Pauline Hanson's One Nation Party may be in mothballs, but the rural discontent that helped fuel it is alive and growing.
Nothing illustrates this more than the so-called "Living Murray Initiative". The Murray Darling Basin Commission (MBDC), which runs this campaign, goes through the motions of consulting with the river communities and does so in a carefully orchestrated manner.
In the past, the MBDC was close to the rural communities which draw their livelihoods from the river. But in recent years it has begun pandering to the green lobby. This lobby is essentially urban and has little real understanding of the state of the river.
When the green lobby began claiming that the river was becoming "brinier and brinier" the MBDC did not set the record straight. When CSIRO's Lands and Water Division jumped on the green bandwagon claiming that "salt levels are rising in almost all of the basin's rivers and now exceed WHO guidelines for drinking water in many areas", MBDC again did not publicly disagree.
The MBDC and the river communities, however, knew these claims to be false.
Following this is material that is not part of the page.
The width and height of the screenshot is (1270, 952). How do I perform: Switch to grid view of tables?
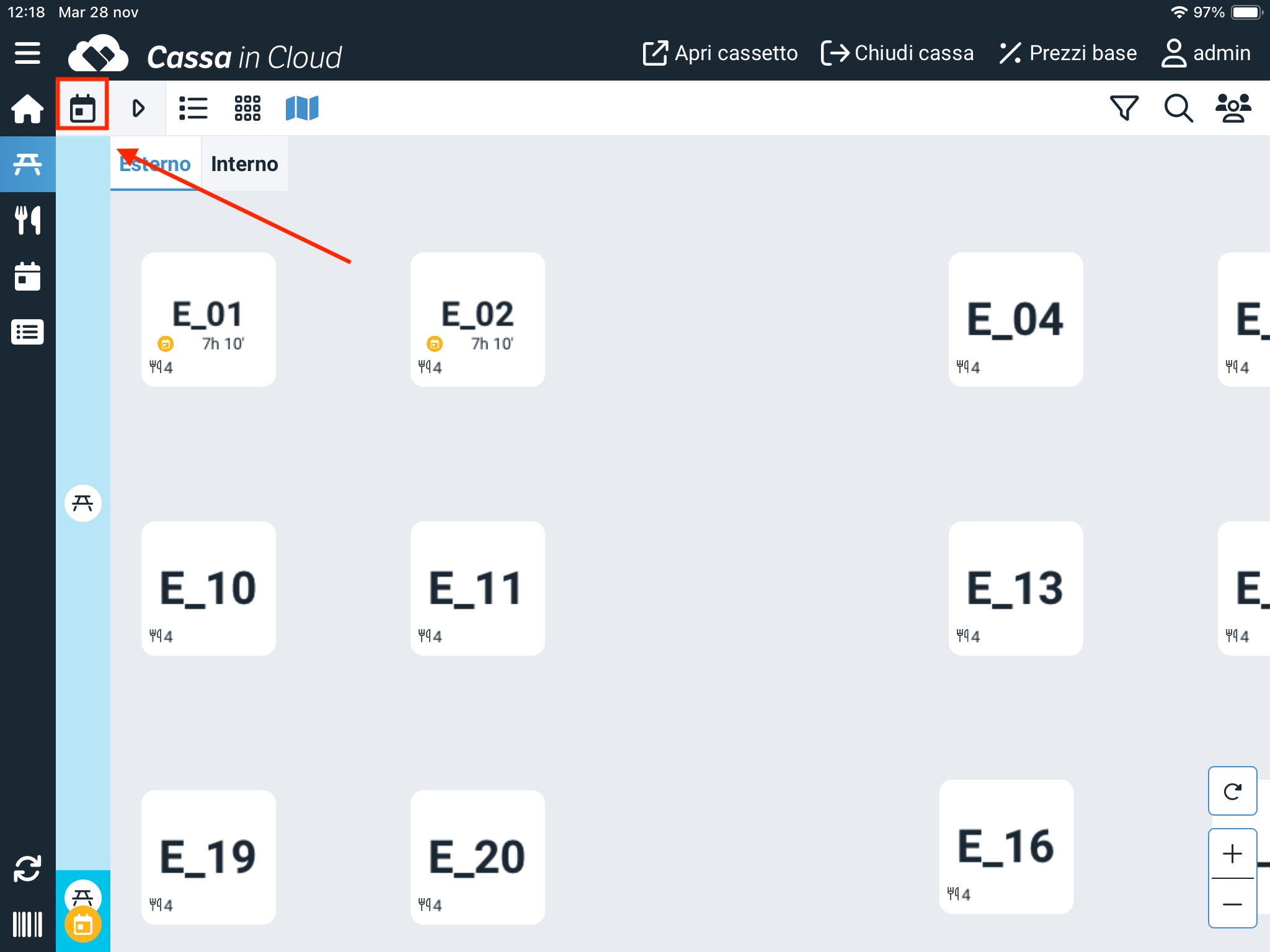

The evidence is clear: salt levels have been falling at key sites for the past 20 years. This should not be surprising given that hundreds of millions of dollars have been spent on programmes designed expressly to reduce salt flows into the rivers. Moreover, salinity is the one aspect of water quality for which there are good data and the data clearly show declining salinity levels at key monitoring stations. Indeed, at Morgan, which is just upstream from where Adelaide takes its drinking water, salinity levels have declined by 50 per cent over the last 20 years.
It took protests from river communities and reports from independent scientists, before MBDC publicly came clean about salinity. In the meantime, rising salinity had become an urban myth and provided the foundation for a campaign to take even more water from irrigators.
In the report released this week, Dr Jennifer Marohasy examined the evidence behind the other claims of the declining health of the Murray River, including poor water quality, dying red gums and threats to continued survival of the Murray cod and other native fish populations. She found in each case that the evidence was at odds with the claims of the green lobby. Indeed, with the possible exception of native fish populations, she found a healthy river and plenty of examples of communities working hard and successfully to further improve the River's health.
While Dr Marohasy's research was greeted with relief in the communities along the river, it was treated as heresy by the MBDC and the green lobby.
The Ministerial Council of the MBDC acting on these myths has adopted a programme to remove an additional 500 million litres of water per year from irrigators for environmental flows. While this target falls short of the demands of the green lobby, the Council made it clear that this was just the "first step". While the Council promised to respect property rights and buy the water in the market place, it did not rule out compulsory acquisition.
Is it any wonder the people on the land feel ignored and powerless?